Переведите на английский язык предложение из приведенного ниже текста о любви: «И ни научный материализм, ни аскетический морализм не понимают огромной трагедии любви».

[ТЕКСТ]
· · · ·

Петр Успенский - Tertium organum
* * *
Интересные вещи говорит Н. В. Розанов в книге "Люди лунного света". Идея греховности любви, идея "скверны", идея аскетизма, по его мнению, возникла из полового извращения, из гермафродитизма, из "женомужества" и из "мужеженства". Причем гермафродитизм может ничем не выражаться физически, а только психически, душевно. Содом рождает идею, что любовь есть грех, говорит он. В самом деле, что такое гермафродитизм психологически? "Муки Тантала, -- говорит Н. В. Розанов, -- все в себе и недостижимо. Следующий этап -- ненависть к этому недостижимому, страх перед ним, мистический ужас -- является "скверна".
Нужно только заметить, что, конечно, может существовать аскетизм, не идущий из извращения. Но это не будет воинствующий аскетизм. Это не будет аскетизм, видящий скверну в жизни.
Но что в идее скверны, в идее стыдного и гадкого очень много извращения, в этом г. Розанов совершенно прав.
Книга Н. В. Розанова интересна во многих отношениях, хотя обилие "физиологических" и "анатомических" подробностей мешает понять основную мысль. По настроению в ней много общего с "Leaves of the Grass" Уолта Уитмена.
* * *
И ни научный материализм, ни аскетический морализм не понимают огромной трагедии любви.
Это область, в которой человеку больше всего кажется, что он живет для себя, для своего чувства, для своего ощущения. И именно здесь, в этой области, он меньше всего живет для себя. Он служит здесь только проводником, средством для проявления проходящих через него сил, средством для проявления будущего в том или в другом виде.
Желание любви -- это чье-то желание жить. В своей удивительной слепоте люди думают, что это их собственные желания.

· · · ·

[ФРАГМЕНТ ДАННЫХ]

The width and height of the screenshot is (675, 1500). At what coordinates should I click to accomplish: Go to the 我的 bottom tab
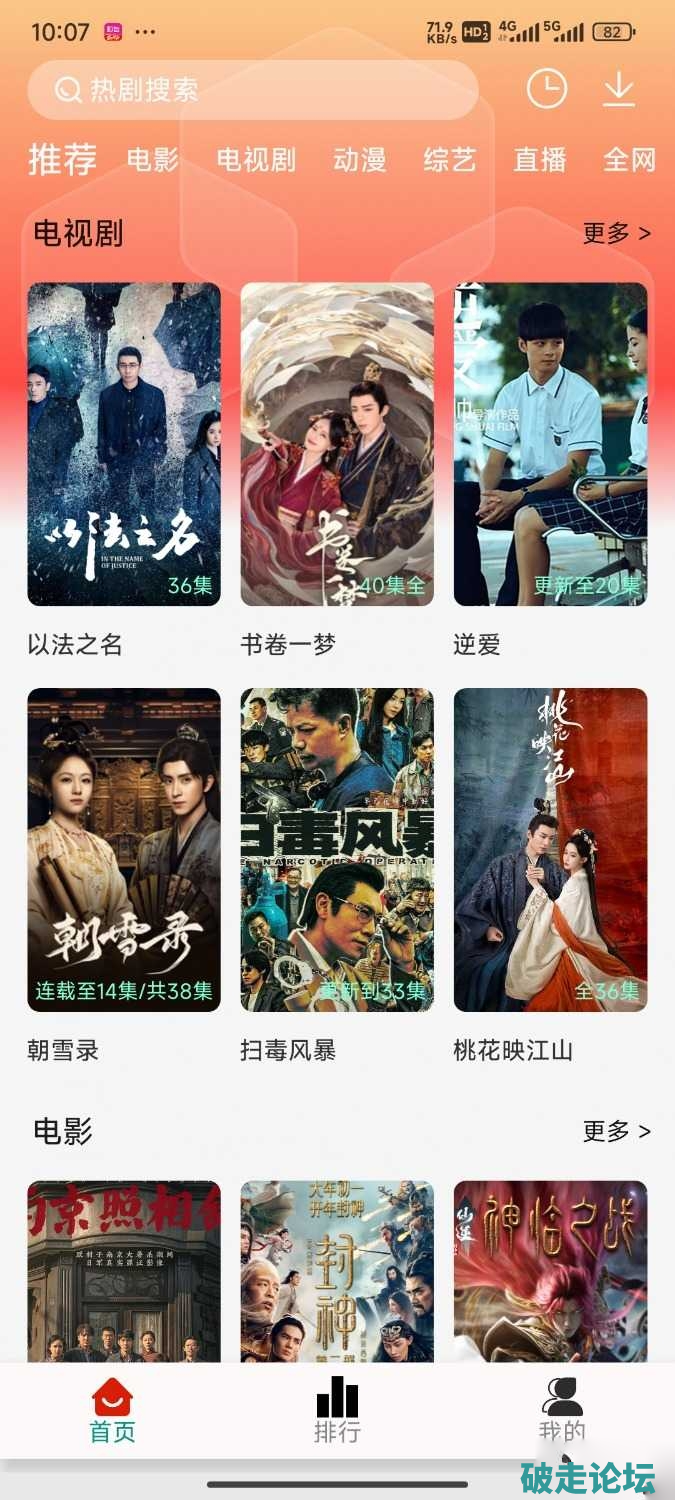(x=561, y=1411)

· · · ·

[ОТВЕТ] And neither scientific materialism nor ascetic moralism understands the immense tragedy of love.